I would turn down the financial benefit of working in proximity to him, because of the other impacts he had on my life. Tangible impact. When he's taking up 30% of my seat on a 5 hour flight, do I just tolerate that, or do I say something? When I do say something, is that me going out of my way to belittle and disrespect him, or to stand up for my basic rights?
By your standard of respecting those who take care of their bodies...do you hold the anorexic or bulemic with the same disdain? Are they gross? Should we all poke fun at them...you know, so they can see the error of their ways.... it's for their own good...
Of course not. That is just a shitty thing to do.
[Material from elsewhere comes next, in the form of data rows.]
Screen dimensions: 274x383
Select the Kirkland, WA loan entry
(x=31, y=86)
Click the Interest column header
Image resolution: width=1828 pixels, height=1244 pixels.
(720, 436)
But if you're fat, fuck you slob. Go to a gym fatty.
.
I don't speak to overweight people with the disrespect you referenced, but I do believe that losing weight is easier- having done it many times, and even now embroiled in a cycle like that. Seriously.. consume less calories is not the most complex message to deliver.
.
I understand what you're saying, and I respect how difficult it probably was for you to comment. I however was raised under extremely harsh and difficult circumstances. I had more pressure put on me by age 14 than most people have put on them their whole lives. As a young man I've deliberately put myself in a position to live and work under extreme pressure.
.
My point is: people are stronger than they think. I think we need to stop caressing each other like a community of flakes, and start holding each other to a higher standard. If you are of unhealthy weight, and you know it, then you know you're doing yourself a disservice. FIX IT.
.
I believe that at some point, we stop coddling each other and suggest TO each other, that we get our shit together and fix it. I completely respect your approach, but you're one of those touchy-feely warm individuals, whose open to nurturing and coddling and letting people take their time. The world doesn't move that slowly.
.
So, I'm a selfish, self-absorbed bastard. I am viciously defensive of the people "in my hemisphere" - friends, family, myself. I use my personal power to defend and protect those people, and I use that same power on the offensive against others. I'm cynical, and jaded, and in my experience, this is a dog-eat-dog, competitive world. I make bold, difficult suggestions to people to improve
.
I will position myself on the right side of it.
.
I do care, I hope people act before its too late and save themselves- because nobody else will save them. But I have taken emotion out of the equation. I'm prepared to watch 100s of millions of people die, because they were too stupid to act when they had the chance. I firmly believe that will happen, and I'm not going to lose sleep over it.
.
I believe you do more harm than good, by shielding people from the realities of this world, but I don't have the excess energy to combat you on it.
.
So let's see what happens. Either way, I will secure my health, my future and that of my family.
.
If people, in general, anyone, can't handle the little I've said here so far, I'm going to be so bold as to go ahead and decree that they're simply not going to make it in this world. You guys can stop being bitches, or you don't have to, and like you said, I'm self-contradictory in sitting here and explaining myself to you. I really can't be bothered if people can handle my brand of tough-love. If they can't, so what?
.
NOW, this conversation is pathetic. We're discussing the feelings of people who can't handle the truth. I am so, so so, SO, SOO not about that. Let them be fat, or weak, or stupid, or pathetic. Let them stay poor, or uneducated, or outright stupid.
.
Why should I care? I don't- not that much anyway.
.
Jesus Christ- what purpose is served by letting people believe that the damage they do to themselves, exclusive even of obesity specifically - is not detrimental to their lives or their future? You are infinitely more harmful to these people than I.